A bar chart in Grafana Cloud titled 'Last 100 by Color,' showing red with the highest value, followed by orange, oldlace, pink, cyan, yellow, purple, magenta, blue, and green.

As before, I used value mappings to color the bars with the correct CheerLights color codes.

Counting color changes per hour

The final panel is where I got a little more ambitious, and had to perform a number of transformations on the data. As with the other panels, I re-used the existing data source from my original table.  

Here’s what the final bar graph looked like.

A bar chart in Grafana Cloud titled 'Color Changes per Hour,' showing spikes on 30 June.

This required a bit more data wrangling than with the previous panels. In order to count the number of changes per hour, I first needed to work out which hour “bucket” each color change fell into.

I achieved this by first taking the timestamp for each entry and dividing it by 3,600,000 (one hour in milliseconds). This gave me the number of hours since the date epoch. I then used a floor transformation to round this down to the nearest whole number of hours, before multiplying by 3,600,000 again to get the timestamp representing the start of the hour in which the color change happened. 

The Grafana Cloud UI showing three sections for adding fields for transformations.

Then, I added another transformation to group by these new “start of hour” timestamps and count the number of entries in each, similar to the previous bar graph.

Pulling all the data together

After adding all of the different panels and arranging them to my liking, here’s what the final dashboard looked like.

A Grafana Cloud dashboard displaying color data: a large 'orange' stat panel, bar chart of color usage, color change table, and hourly color change graph.

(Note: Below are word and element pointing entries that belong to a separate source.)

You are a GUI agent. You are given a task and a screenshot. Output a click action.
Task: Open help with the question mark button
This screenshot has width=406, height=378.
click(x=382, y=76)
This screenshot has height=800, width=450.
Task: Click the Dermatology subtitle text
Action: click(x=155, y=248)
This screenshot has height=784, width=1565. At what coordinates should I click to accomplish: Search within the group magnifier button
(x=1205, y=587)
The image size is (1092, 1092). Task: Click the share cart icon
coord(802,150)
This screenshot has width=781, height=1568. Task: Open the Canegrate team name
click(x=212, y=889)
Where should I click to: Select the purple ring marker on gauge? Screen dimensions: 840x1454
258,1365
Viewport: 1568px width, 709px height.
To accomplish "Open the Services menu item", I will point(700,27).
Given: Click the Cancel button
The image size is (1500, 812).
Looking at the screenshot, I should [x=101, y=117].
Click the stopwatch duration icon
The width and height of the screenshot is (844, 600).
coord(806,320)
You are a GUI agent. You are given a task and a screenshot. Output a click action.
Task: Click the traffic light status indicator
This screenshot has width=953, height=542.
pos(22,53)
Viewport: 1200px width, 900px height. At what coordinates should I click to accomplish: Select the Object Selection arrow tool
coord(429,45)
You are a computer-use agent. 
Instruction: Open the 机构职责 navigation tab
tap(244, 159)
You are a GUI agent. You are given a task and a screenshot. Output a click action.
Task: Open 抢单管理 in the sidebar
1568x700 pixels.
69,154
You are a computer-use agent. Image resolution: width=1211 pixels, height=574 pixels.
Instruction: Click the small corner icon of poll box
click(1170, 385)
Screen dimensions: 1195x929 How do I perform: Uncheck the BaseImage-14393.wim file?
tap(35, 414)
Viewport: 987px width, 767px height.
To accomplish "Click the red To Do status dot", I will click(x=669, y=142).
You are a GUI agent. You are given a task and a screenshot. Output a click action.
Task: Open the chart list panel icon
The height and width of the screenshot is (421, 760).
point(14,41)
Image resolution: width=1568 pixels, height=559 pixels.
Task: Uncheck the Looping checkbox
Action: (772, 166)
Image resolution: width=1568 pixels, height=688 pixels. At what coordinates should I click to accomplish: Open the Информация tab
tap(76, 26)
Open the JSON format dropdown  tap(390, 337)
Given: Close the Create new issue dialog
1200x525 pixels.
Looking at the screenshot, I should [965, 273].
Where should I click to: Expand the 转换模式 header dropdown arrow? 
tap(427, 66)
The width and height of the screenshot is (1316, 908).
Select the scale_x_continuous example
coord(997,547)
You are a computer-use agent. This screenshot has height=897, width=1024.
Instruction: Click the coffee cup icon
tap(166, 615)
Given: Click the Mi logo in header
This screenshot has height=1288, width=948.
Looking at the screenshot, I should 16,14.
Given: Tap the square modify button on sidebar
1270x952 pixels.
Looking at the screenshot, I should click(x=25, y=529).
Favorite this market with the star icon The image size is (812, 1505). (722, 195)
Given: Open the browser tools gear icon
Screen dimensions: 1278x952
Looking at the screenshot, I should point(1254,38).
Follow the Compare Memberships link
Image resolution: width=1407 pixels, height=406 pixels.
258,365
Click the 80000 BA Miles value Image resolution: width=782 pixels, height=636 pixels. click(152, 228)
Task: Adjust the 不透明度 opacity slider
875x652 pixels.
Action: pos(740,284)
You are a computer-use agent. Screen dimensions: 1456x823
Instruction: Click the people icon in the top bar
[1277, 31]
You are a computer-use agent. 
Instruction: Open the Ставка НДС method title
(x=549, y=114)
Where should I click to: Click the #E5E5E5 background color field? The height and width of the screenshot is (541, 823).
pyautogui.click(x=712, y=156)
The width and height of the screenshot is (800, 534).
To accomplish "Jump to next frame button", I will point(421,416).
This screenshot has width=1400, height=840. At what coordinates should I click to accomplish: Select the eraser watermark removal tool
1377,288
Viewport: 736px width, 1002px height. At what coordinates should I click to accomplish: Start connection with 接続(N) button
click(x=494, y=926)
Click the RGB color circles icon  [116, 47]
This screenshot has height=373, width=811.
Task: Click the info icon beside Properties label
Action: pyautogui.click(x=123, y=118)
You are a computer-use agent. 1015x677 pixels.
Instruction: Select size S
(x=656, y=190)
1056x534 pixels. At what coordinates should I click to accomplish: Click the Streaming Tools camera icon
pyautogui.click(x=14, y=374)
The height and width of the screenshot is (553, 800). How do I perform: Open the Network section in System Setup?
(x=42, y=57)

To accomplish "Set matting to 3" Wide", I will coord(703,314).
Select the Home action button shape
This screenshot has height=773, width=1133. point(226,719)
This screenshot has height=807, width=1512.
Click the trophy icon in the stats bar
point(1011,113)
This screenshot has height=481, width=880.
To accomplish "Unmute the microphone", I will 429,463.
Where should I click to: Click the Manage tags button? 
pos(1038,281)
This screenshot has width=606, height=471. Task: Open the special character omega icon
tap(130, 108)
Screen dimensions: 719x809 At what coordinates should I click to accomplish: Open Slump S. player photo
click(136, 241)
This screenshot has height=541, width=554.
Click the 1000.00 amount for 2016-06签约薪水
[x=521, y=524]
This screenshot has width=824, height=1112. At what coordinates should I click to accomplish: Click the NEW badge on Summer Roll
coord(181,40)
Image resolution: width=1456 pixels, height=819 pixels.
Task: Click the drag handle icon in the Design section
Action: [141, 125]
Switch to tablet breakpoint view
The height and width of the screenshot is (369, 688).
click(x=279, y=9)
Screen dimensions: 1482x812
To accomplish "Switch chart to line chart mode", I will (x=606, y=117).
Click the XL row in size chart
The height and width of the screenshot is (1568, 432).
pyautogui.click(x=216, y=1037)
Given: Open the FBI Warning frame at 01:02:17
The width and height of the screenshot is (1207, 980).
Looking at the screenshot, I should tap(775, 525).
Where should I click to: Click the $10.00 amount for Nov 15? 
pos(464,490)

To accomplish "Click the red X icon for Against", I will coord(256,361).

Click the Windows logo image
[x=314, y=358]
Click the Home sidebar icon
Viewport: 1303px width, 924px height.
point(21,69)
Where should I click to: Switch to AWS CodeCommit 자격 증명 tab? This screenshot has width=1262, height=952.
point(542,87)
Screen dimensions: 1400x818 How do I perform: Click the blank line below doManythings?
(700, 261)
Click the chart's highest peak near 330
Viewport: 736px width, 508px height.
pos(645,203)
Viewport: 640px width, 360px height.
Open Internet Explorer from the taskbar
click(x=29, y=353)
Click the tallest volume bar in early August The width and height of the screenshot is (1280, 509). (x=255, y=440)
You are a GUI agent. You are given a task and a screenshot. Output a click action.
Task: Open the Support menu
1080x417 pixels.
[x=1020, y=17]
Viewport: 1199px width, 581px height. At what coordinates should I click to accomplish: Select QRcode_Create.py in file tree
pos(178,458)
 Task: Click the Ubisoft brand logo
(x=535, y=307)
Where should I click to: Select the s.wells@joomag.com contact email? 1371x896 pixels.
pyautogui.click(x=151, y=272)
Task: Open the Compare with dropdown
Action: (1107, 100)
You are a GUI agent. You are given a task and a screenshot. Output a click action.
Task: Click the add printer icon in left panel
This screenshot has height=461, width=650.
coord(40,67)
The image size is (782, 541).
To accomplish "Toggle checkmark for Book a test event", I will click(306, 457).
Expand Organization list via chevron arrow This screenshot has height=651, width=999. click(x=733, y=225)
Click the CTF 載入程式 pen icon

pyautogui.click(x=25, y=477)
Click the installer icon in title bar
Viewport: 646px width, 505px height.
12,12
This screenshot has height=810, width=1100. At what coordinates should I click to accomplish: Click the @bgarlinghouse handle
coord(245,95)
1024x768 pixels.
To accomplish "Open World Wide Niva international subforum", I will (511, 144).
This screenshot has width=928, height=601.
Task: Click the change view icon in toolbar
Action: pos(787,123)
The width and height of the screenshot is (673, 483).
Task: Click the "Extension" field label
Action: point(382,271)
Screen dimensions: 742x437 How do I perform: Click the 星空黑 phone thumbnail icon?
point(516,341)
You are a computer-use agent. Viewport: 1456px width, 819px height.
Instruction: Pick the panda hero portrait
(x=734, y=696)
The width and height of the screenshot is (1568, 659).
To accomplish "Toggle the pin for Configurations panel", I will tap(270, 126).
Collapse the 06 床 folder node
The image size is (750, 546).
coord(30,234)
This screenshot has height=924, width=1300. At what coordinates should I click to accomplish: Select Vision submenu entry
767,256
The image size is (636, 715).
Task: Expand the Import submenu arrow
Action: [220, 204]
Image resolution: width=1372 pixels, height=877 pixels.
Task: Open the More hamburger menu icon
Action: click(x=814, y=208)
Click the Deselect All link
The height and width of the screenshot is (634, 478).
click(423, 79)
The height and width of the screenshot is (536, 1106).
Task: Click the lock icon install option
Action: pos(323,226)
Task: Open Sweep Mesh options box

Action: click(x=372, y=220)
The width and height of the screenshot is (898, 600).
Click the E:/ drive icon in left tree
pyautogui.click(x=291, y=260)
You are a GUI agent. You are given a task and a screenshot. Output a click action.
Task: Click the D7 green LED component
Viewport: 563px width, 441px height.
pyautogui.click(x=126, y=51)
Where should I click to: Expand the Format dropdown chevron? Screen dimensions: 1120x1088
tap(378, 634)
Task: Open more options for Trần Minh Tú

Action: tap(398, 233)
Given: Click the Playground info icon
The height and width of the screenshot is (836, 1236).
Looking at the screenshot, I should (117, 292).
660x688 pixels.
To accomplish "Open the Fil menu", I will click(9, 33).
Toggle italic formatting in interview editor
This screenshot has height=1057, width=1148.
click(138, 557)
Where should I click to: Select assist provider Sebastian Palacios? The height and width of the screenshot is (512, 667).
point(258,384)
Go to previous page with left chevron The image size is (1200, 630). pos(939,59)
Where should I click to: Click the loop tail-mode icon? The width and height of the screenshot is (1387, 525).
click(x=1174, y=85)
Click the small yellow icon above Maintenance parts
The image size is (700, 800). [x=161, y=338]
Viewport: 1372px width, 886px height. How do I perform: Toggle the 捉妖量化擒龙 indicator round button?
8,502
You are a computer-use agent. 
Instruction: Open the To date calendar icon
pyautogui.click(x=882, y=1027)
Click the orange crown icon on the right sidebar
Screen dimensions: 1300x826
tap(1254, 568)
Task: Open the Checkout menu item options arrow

I now have a centralized way to view the current CheerLights color, review the history of color changes, and see other general trends related to the CheerLights project. For example, in the above screenshot, we can see that red has been the most popular color recently, and that there was an unusually high number of color changes at 9 AM on June 30th.

As mentioned earlier, I’ve added this dashboard to Grafana Play, our public sandbox environment where you can learn about all things Grafana. Be sure to check it out!

Wrapping things up… for now

So what did I learn from building this relatively simple dashboard?  

First, I discovered that Grafana Cloud can read, transform, visualize, and aggregate data from sources other than databases. I also learned about the Infinity data source, and how to re-use data from one panel as the data source for another, minimizing duplicate API requests.